05 marzo 2014

12 anni schiavo, un'occasione persa

Non sono stati Oscar credibili e riusciti, forse per la qualità mediocre dell'insieme delle pellicole candidate: lo dimostra il premio a 12 anni schiavo, che sa tanto di contentino alla coscienza di un'America ancora incapace di mettere la parola "fine" al razzismo. 
Se, insomma, l'elezione di Obama aveva messo una toppa, 12 anni schiavo poteva rivelarne l'ipocrisia di fondo; e, invece, ha contribuito a mantenere ormai candida la facciata di un paese ancora ricco di palesi contraddizioni (ne sanno qualcosa le vittime di Katrina, ultime in ordine di tempo).

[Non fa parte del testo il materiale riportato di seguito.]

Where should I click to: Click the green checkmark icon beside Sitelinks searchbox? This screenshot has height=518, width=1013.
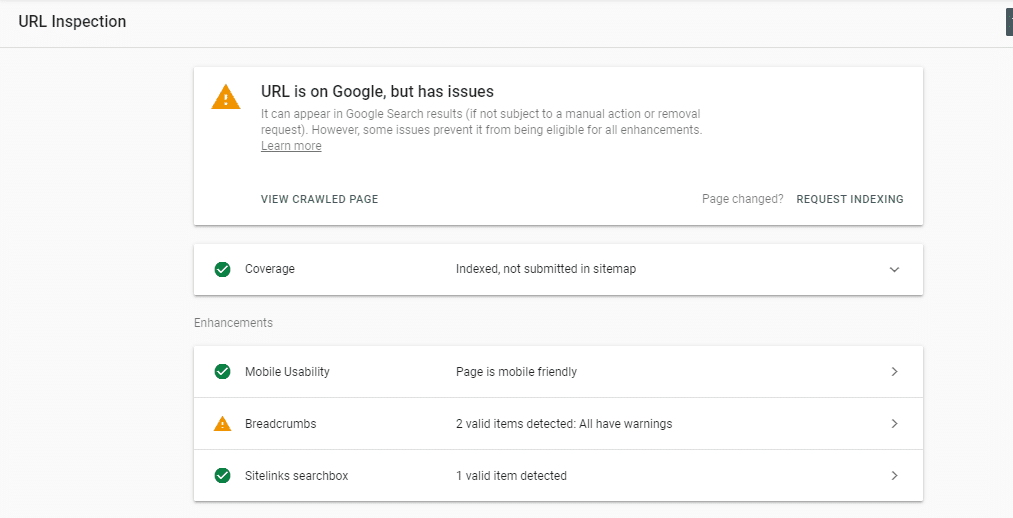click(x=222, y=476)
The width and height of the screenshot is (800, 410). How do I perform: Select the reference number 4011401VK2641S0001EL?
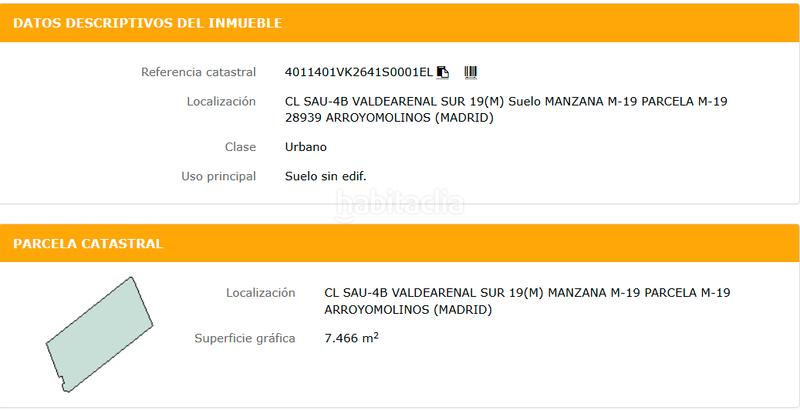[x=359, y=72]
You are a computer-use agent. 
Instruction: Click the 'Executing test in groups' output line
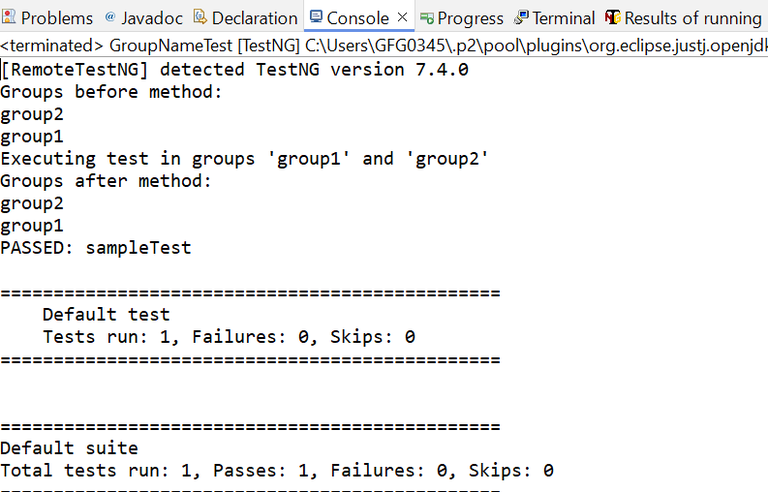point(244,159)
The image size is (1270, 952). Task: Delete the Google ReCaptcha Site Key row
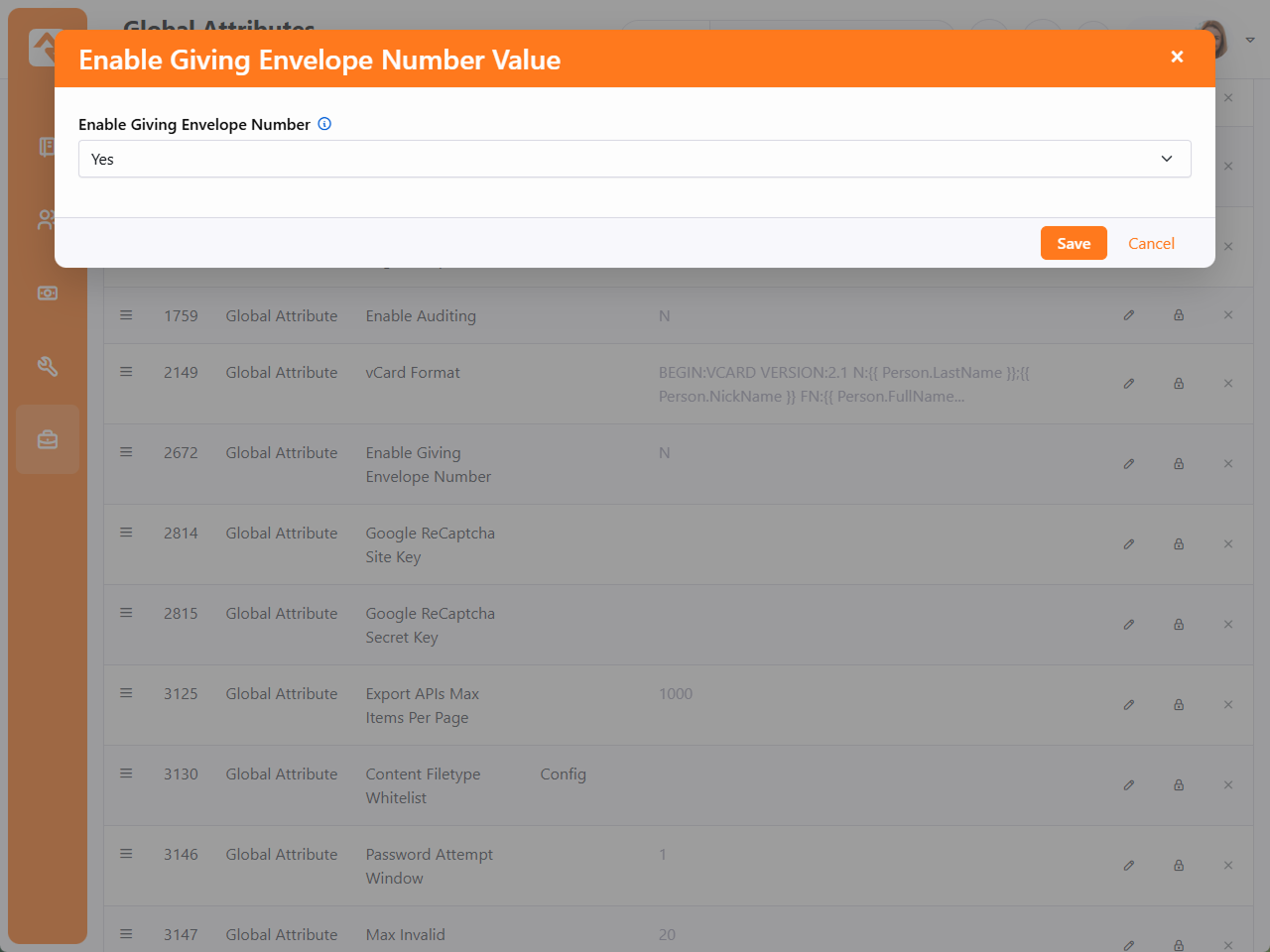click(x=1228, y=544)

Il film, insomma, non ha sostanza, e dà per scontata la sussistenza di un "messaggio" che secondo me paradossalmente neanche andava pensato. Voglio dire che forse McQueen ha sentito così suo il tema (e vorrei vedere), non pensando però che troppa partecipazione emotiva avrebbe bloccato sul nascere quel suo lavorare in apparente maniera asettica. Ammiccare troppo, indicare troppo, giocare col facile sentimento, sono tutti espedienti che hanno pure un senso, ma che non mi aspettavo da un regista così raffinato.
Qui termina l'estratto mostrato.